At a special meeting at City Hall Thursday, Plains Town Council members unanimously selected Prospect Construction as the company to build the new sewage treatment plant just north of Plains.

Prospect Construction Inc., which has offices in Puyallup, Wash., and in Missoula, was one of three companies to bid for the job of creating the lagoon. The company won with a bid of $6,152,752. The other bidders were S&L Underground, Inc. of Bonners Ferry, Idaho, with a bid of $6,697,053, and Dick Anderson Construction of Missoula at $6,803,710. 

Plains Mayor Dan Rowan said that the bids were all more than the town had in grant money, which prompted them to apply for another grant and take out a loan to pay for the project. Shari Johnson, the town’s contract engineer, applied for a $2-million ARPA (American Rescue Plan Act) grant on behalf of the town, but just in case the grant is not approved, the council voted to take out a $1.5-million State Revolving Fund loan administered by the Montanan Department of Natural Resources and Conservation. The town had already applied for a $500,000 SRF loan last month to pay for the project. Rowan said he still hopes to get the grant money, and if that is approved, the town won’t need the new 20-year loan. “It’s more like a line of credit than a loan. We are still hoping to receive the ARPA grant or Army Corps funds and not have to use any of those funds,” said Rowan.

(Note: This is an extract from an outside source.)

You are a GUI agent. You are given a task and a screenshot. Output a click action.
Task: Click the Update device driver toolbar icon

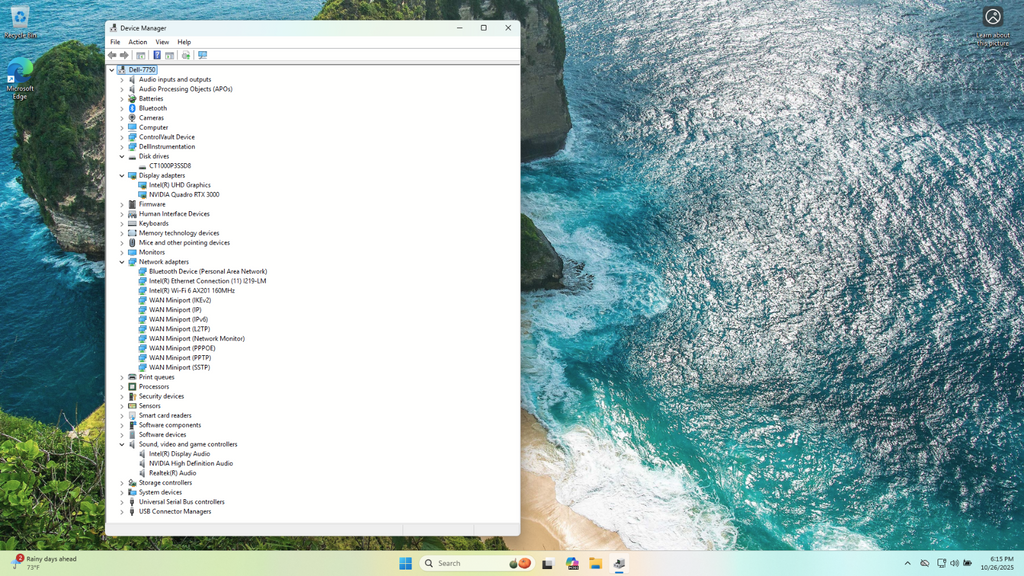(185, 55)
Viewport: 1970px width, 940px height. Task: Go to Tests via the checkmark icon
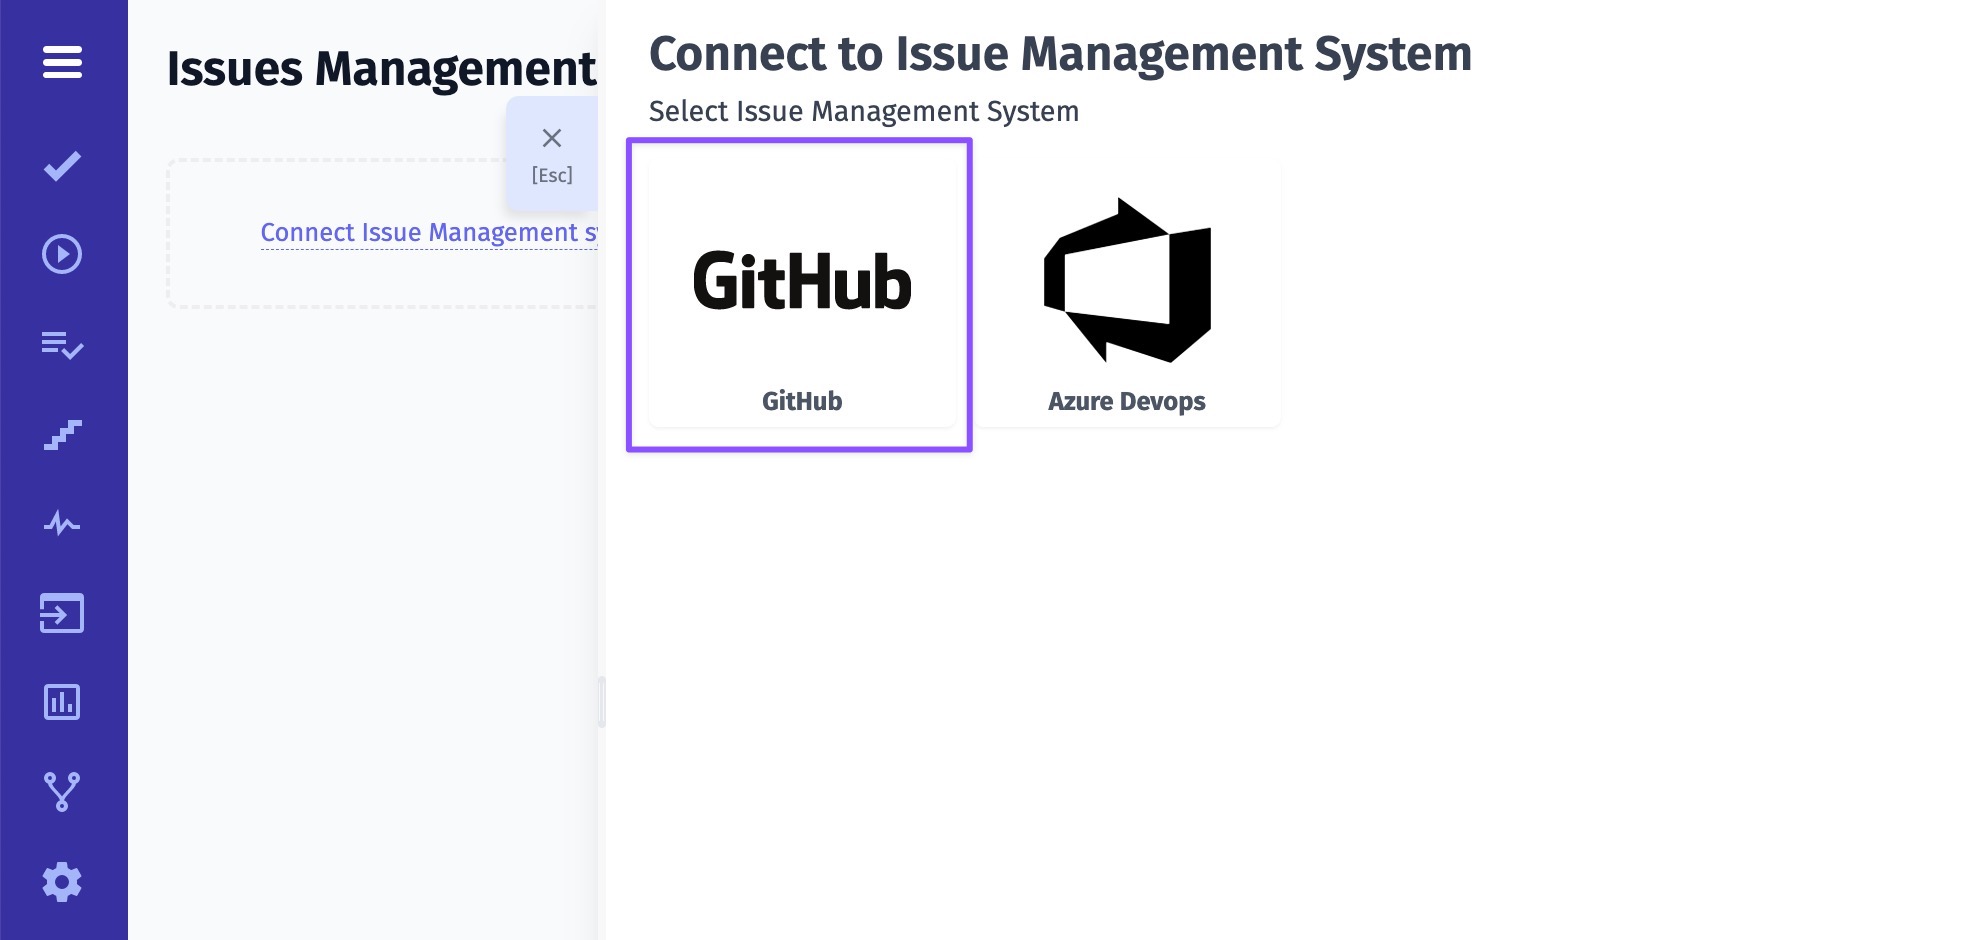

The town received the bad news on the high bids for the project in early January just after receiving the deed for the land for the lagoon. Rowan said they were fully funded for the project when it began, but costs escalated with the elevated cost of the property from Nick and Erika Lawyer and the rise in material costs due to Covid delays, but the mayor added that moving the lagoon is a necessity because of continuous erosion at the present lagoon by the Clark Fork River. 

Several tons of large boulders were placed along the shoreline at and near the present sewage treatment plant in 2018 to hold back the river, which had come to flow against one of the lagoon dikes. Most of those boulders have since fallen into the river. The U.S. Army Corps of Engineers, which contracted companies to place the rock, looked at the site again last year to check on the erosion and will be back again this spring to have another look, according to Rowan. The town paid the Lawyers $472,000 for the needed 10 acres for the new lagoon site and a well set-back area, located eight-tenths of a mile northwest of the town and northeast of present lagoon.

Rowan hopes construction work at the new site will start in March or April. “It looks like it’s going to move forward and be done by the end of September,” said Rowan, although there are still some details to be done in the agreement with the Lawyers. He hopes to have an answer on the new ARPA grant around mid March. 

It’s yet to be decided what to do with the present lagoon. The new lagoon calls for only three cells, versus four in the present treatment plant. The new lagoon will have newer updated materials, but another Montana community is interested in purchasing some of the old lagoon equipment, the mayor said.

Rowan said they plan to go out with bids on water projects that will be done with money received from a $2.6-million ARPA grant approved last September for water infrastructure improvement projects. With that money, the town will be replacing old galvanized pipes, put in a new well, replace the First Street water main, as well as the water main at Town Pump. Rowan said the next big project, which would cost over $2-million, would be replacing the near 60-year-old water tank.